Il gioco, dunque, è di per sé eccitante, ma l’eccesso di eccitazione impedisce il gioco e lo trasforma in qualcosa d’altro: una tensione troppo alta che chiede di essere risolta, «sfogata». Questa osservazione che non mi sembra sia stata da Winnicott ulteriormente sviluppata permette di fare una considerazione interessante: non solo la mancanza di tempi vuoti d’attesa e di un giusto equilibrio tra soddisfazione e frustrazione sono di ostacolo a un ricco sviluppo delle potenzialità creative, ma anche tutto ciò che crea un eccesso di eccitazione impedendo così il gioco, inteso come modalità umana creativa di accesso al reale.
Oggi, se così posso esprimermi, i ragazzi ma anche gli adulti sono soggetti loro malgrado a un massiccio furto dello spazio immaginativo personale, riempito da immagini invadenti e precostituite; queste immagini sono inoltre troppo spesso cariche di contenuti iper eccitatori e in quanto tali poco adatte a essere maneggiate creativamente.
L’eccesso di eccitazione si trasforma facilmente in aggressività, irrequietezza, difficoltà di attenzione e concentrazione che sono oggi in grande aumento nella fascia dell’età scolare e a cui si tende a dare risposta aumentando il numero di attività proposte ai ragazzi.ottenendo talvolta solo di sottoporli ad altre situazioni di pressione che alimentano un circolo vizioso.
Paradossalmente assistiamo inoltre nell’età adulta a un appiattimento della stessa tensione erotica che si vorrebbe stimolare, proprio perché viene a mancare la spinta creativa e immaginativa che sola può portare a un senso di piena soddisfazione. Il circuito bisogno-soddisfazione diventa un cortocircuito abbassando la tensione erotica a livello di pura tensione istintuale e spingendo la persona a uno stile inflazionistico che rende necessaria la ricerca di stimoli sempre diversi e sempre più forti pena un profondo senso di svuotamento e di insignificanza.
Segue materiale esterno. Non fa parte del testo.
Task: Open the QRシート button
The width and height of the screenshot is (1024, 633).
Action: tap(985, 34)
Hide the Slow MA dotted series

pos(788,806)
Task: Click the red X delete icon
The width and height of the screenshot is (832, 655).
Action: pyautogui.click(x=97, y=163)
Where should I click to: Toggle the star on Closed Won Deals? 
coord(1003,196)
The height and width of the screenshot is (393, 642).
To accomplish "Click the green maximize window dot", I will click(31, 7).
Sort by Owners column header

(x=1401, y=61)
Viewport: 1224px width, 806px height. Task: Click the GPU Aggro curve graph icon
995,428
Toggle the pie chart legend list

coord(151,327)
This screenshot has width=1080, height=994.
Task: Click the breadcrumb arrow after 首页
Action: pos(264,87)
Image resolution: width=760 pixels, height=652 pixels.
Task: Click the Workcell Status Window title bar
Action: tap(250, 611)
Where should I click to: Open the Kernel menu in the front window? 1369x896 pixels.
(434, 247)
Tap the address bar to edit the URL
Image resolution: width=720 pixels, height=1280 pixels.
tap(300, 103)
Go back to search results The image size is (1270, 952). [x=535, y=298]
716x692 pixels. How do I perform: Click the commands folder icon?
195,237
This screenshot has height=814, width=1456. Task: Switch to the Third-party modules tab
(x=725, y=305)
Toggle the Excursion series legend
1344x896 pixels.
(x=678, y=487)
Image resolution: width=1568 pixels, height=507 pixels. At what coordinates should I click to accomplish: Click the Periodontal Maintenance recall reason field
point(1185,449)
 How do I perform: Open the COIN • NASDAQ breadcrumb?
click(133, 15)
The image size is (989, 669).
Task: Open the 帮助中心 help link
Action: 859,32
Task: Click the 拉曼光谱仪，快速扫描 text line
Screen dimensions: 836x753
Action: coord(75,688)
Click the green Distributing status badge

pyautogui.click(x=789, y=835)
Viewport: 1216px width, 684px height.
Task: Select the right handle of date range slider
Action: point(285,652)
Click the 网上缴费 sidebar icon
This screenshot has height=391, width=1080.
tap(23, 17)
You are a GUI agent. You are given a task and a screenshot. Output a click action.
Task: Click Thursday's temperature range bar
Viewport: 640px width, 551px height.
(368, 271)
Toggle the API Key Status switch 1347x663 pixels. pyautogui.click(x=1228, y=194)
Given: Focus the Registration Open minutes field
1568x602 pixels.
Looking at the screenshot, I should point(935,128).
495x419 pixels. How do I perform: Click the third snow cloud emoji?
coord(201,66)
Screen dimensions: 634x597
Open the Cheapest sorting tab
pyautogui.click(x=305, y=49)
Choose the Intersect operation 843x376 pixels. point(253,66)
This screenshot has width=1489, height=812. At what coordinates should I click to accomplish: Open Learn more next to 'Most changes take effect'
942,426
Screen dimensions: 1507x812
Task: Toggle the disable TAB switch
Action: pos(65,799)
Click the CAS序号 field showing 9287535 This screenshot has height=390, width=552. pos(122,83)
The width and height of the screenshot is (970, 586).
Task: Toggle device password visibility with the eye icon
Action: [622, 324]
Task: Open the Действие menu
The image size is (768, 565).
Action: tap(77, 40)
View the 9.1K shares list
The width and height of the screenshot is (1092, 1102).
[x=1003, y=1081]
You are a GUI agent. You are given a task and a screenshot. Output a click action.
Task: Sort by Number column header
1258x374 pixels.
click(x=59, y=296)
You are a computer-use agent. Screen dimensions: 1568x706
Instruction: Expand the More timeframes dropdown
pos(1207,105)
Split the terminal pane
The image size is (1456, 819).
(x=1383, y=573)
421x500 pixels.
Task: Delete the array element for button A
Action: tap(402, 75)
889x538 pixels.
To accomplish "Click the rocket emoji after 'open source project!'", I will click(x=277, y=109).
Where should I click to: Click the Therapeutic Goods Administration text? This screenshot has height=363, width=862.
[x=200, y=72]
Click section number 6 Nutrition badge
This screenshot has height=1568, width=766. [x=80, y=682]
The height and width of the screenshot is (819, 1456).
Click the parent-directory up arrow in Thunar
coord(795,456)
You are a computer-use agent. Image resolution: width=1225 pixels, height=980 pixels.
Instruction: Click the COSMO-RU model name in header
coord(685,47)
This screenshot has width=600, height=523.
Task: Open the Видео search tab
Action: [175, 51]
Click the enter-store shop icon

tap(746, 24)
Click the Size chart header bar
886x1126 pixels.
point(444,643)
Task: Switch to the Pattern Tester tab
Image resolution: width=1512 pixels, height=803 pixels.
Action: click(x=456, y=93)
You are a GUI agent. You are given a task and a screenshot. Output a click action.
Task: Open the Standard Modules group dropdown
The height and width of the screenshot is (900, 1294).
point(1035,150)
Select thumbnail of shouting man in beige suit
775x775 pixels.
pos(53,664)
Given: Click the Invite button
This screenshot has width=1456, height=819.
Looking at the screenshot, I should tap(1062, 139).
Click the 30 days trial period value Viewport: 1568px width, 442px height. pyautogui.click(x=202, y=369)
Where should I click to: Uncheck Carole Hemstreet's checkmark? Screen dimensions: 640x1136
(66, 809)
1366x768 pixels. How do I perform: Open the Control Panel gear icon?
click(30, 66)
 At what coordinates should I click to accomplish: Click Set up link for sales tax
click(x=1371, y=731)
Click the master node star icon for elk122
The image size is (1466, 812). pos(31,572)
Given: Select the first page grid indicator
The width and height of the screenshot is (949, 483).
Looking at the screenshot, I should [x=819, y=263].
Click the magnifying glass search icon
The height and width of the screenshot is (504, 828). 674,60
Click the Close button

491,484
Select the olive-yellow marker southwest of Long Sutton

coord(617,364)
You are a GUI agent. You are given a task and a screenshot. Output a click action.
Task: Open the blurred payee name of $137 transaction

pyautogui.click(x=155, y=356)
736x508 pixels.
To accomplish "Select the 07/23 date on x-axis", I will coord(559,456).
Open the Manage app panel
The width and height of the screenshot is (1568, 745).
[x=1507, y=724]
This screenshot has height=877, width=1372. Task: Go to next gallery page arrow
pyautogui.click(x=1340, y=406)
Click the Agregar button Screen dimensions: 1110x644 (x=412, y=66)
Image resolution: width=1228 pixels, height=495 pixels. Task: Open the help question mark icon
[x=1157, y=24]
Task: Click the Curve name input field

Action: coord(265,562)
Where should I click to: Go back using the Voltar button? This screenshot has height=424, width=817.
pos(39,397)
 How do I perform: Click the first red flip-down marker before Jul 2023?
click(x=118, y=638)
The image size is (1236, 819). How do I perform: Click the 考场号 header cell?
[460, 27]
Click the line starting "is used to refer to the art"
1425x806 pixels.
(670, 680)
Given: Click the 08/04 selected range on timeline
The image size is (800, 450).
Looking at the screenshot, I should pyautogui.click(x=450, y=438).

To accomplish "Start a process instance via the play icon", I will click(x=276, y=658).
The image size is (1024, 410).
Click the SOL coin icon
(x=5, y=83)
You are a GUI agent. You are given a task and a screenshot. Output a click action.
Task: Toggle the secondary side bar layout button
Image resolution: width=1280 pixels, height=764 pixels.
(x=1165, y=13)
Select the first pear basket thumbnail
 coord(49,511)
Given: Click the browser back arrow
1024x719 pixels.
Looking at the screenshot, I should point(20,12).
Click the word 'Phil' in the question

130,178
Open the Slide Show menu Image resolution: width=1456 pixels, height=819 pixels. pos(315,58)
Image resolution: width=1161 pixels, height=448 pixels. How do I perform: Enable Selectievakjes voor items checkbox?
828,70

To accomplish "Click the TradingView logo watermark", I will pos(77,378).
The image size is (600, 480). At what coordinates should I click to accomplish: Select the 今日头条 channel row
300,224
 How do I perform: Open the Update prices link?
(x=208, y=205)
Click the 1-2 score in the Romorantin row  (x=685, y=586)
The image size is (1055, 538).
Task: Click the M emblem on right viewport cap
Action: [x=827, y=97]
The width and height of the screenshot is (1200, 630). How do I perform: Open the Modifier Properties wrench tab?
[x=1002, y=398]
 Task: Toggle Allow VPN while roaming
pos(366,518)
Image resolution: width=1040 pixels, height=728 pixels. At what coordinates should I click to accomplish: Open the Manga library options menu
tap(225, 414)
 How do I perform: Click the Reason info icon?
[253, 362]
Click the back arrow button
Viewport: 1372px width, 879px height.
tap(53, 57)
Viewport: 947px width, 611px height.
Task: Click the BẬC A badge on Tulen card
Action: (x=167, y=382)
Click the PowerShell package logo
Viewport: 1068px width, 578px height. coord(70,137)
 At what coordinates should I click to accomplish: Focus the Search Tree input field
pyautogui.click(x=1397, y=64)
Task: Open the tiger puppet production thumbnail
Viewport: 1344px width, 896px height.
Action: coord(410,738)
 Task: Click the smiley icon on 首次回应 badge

Mi sembra a questo punto però interessante percorrere anche una seconda pista di pensieri. La domanda è: come incide l’eccesso di stimoli erotizzati nelle diverse età del bambino? Come il bambino, il preadolescente, l’adolescente recepiscono i messaggi di una società erotizzata come la nostra? Nell’età infantile, le differenze fondamentali tra adulto e bambino e in particolare la struttura del pensiero infantile che è egocentrico e concreto fanno sì che per il bambino l’esperienza sessuale dell’adulto sia priva di un significato comprensibile.
Il bambino infatti conosce le cose associando ciò che vede e sente alla sua esperienza, e cerca perciò di assimilare il nuovo e lo sconosciuto confrontandolo con ciò che già conosce. È per questo motivo per esempio che il bambino associa il sesso (di cui non ha esperienza) con tutto ciò che ha a che fare con i suoi bisogni corporei, perché questi sperimenta e conosce. Da qui nascono, almeno dal punto di vista cognitivo, le curiose teorie infantili sul sesso e sulla nascita dei bambini.
Per questo motivo, anche quando fa domande apparentemente edotte in realtà il bambino non capisce il sesso degli adulti, e per questo immagini troppo crude e spiegazioni troppo specifiche date precocemente possono turbarlo e confonderlo profondamente. Per il bambino ciò che è veramente eccitante (anche sessualmente eccitante) non sono tanto i contenuti di tipo erotico, quanto piuttosto quelli di tipo aggressivo, come ben sanno i produttori di cartoni animati ad alto tasso di aggressività e come intuiscono i genitori alle prese con bambini divenuti incontenibili dopo una troppo lunga esposizione a questo genere di immagini ben enfatizzate da un accorto uso di colonne sonore piene di suspense.
Dalla pubertà in poi però il cambiamento è repentino e profondissimo, perché improvvisamente la persona fa l’esperienza che «il sesso mi riguarda». Improvvisamente le informazioni anche disordinate e confuse raccolte nell’età precedente prendono il loro posto nella mente e assumono un’importanza del tutto personale.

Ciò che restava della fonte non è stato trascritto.